▸ Task brief
Where a line below holds the string "will", that line goes into the answer.
***** Provided records
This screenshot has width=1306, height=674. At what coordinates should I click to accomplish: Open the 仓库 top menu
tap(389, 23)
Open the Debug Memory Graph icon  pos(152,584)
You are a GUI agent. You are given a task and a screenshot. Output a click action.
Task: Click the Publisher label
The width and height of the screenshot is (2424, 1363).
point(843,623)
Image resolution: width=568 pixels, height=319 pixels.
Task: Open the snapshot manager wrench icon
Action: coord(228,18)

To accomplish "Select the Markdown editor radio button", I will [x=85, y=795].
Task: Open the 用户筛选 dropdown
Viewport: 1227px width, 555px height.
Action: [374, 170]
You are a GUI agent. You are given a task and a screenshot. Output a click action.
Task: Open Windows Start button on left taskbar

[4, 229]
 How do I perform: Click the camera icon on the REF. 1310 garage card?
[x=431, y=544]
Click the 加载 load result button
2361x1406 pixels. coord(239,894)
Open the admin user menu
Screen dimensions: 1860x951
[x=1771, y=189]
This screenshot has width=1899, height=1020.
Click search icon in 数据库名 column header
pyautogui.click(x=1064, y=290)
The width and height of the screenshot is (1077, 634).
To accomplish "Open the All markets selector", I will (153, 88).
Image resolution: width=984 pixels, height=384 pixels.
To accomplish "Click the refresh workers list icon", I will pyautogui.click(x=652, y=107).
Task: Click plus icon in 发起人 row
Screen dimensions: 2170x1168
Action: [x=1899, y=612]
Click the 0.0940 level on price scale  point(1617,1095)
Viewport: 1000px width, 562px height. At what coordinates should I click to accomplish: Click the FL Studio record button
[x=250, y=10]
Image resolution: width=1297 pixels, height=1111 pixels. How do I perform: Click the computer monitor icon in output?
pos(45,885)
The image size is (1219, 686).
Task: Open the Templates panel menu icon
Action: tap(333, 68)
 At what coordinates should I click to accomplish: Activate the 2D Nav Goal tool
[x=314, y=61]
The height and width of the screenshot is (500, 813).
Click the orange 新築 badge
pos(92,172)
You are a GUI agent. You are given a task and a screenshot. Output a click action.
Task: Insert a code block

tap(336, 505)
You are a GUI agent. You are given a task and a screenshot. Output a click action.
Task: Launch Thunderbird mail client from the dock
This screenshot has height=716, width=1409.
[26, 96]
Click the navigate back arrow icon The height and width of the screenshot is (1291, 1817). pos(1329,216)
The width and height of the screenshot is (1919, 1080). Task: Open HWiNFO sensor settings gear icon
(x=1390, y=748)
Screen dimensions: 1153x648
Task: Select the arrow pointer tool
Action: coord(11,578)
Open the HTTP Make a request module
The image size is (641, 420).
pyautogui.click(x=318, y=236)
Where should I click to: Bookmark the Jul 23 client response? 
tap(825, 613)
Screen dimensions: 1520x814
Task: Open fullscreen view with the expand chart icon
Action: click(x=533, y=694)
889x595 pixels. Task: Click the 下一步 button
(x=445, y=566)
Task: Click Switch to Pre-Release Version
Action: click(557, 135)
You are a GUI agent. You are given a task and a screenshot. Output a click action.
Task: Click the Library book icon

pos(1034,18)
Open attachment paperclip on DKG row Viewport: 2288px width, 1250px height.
**********
▸ Written response
To accomplish "Select the Markdown editor radio button", I will [x=85, y=795].
To accomplish "Open the All markets selector", I will (153, 88).
To accomplish "Click the refresh workers list icon", I will pyautogui.click(x=652, y=107).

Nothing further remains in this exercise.